> _ESTRATTO DEL TESTO_
Alle maggiori società di delivery come Just Eat, Glovo Foodinho,  Uber Eats e Deliveroo verranno recapitati i verbali con le sanzioni disposti dalla Procura della Repubblica di Milano che imporranno di trasformare i contratti dei rider da lavoratori autonomi a parasubordinati, cioè co.co.co, con contratto di lavoro coordinato e continuativo.

Ciò significa che almeno 60.000 rider dovranno essere assunti. Non più pagati a cottimo, – che tra l’altro e fino ad ora è vietato dalla legge – ma con un contratto fisso, con tanto di obbligo di visite mediche, formazione e fornitura di attrezzature adeguate.

Tra gli indagati ci sono i vertici delle società, tra amministratori delegati, presidenti dei consigli di amministrazione e delegati per la sicurezza e in tema di contratto di lavoro. Le multe sono state comminate per violazione della legge 81, che nei suoi vari articoli prevede obblighi di prevenzione dei rischi, obbligo di visite mediche e protezione individuale e di formazione specifica per le attività: le presunte violazioni hanno portato poi “alla contestazione di una serie di reati contravvenzionali per il totale di 733 milioni“, che possono essere estinti pagando fino ad un quarto della pena massima. Le aziende hanno novanta giorni per adeguarsi, e non incappare in un decreto ingiuntivo.

> _I TUOI COMPITI_
A – Rispondi a queste domande sul testo sui rider:
(i) Quale Procura della Repubblica ha disposto i verbali con le sanzioni?
(ii) Quanti rider, come minimo, dovranno essere assunti?
(iii) Quanti giorni hanno le aziende per adeguarsi?
B – Prosegui il testo sui rider a partire dalla sua ultima frase.
Le righe non hanno alcun rapporto con il testo sui rider.

> _SEZIONE DATI_
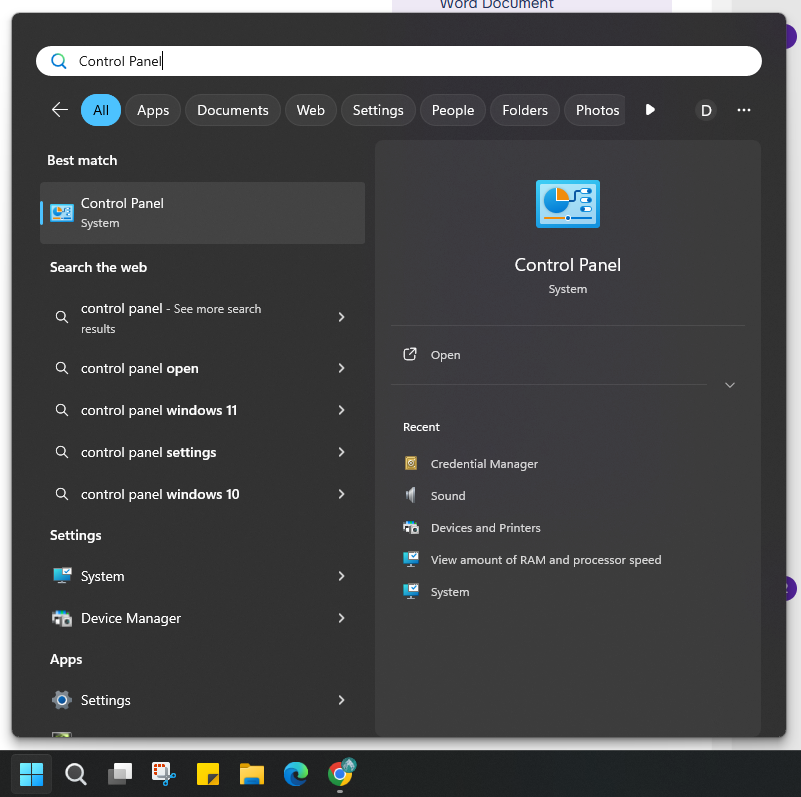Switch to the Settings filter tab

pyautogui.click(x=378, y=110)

> _RISPOSTE PER PUNTO_
A –
(i) La Procura della Repubblica di Milano.
(ii) Almeno 60.000.
(iii) Novanta giorni.

B –
L’ indagine era partita dalla Procura di Milano e si è via via estesa al resto del paese dove ogni giorno vediamo per le strade migliaia di fattorini,

L’agenzia Agi riferisce che nelle disposizioni dei magistrati viene condannato anche il “meccanismo del ranking“: “Perché non è affatto vero che hanno libertà di decidere quando andare a lavorare, perché chi non può farlo, anche solo per un giorno magari per motivi di salute, viene penalizzato” dall’algoritmo” sostengono i magistrati.

I rider sono cittadini che hanno bisogno di una tutela giuridica” – ha affermato il procuratore capo di Milano, Francesco Greco – “In questa situazione di Covid i rider hanno svolto una funzione essenziale sia per portare da mangiare alle persone, sia per permettere a molte imprese di sopravvivere, con le consegne“.

Ma il magistrato ha anche precisato che “Ci troviamo davanti ad un’organizzazione aziendale che funziona attraverso l’intelligenza artificiale. Non c’è più il caporalato che conoscevamo prima, con il capo-reparto che sorveglia i lavoratori, ma in questo caso è un programma a sorvegliarli. E questo è un problema che ha dei risvolti giuridici. I nuovi tipi di lavoro pongono poi “problemi di competenza territoriale e giurisdizione“.

Su Uber Eats, è stata aperta a Milano anche una indagine di tipo fiscale. Il fascicolo ha l’obiettivo di “verificare se ci sia una stabile organizzazione occulta” che nasconde al Fisco italiano gli introiti delle grandi società di delivery.

I magistrati proveranno a verificare “se si debbano riportare in Italia” le entrate ottenute “attraverso l’attività dei ciclo-fattorini“. Il capo dell’ufficio inquirente milanese ha spiegato che “i pagamenti” da parte dei clienti “sono effettuati online e non sappiamo dove vengono recepiti“.

Nei mesi scorsi sempre da Milano era partito il commissariamento per caporalato verso Uber Italy, la filiale italiana della multinazionale del delivery. Il tribunale aveva disposto l’amministrazione straordinaria, dopo aver scoperto delle ditte di intermediazione che pagavano i fattorini meno di 3 euro a consegna con la compiacenza di una dirigente di Uber. Il processo con rito abbreviato per la parte penale è ancora in corso.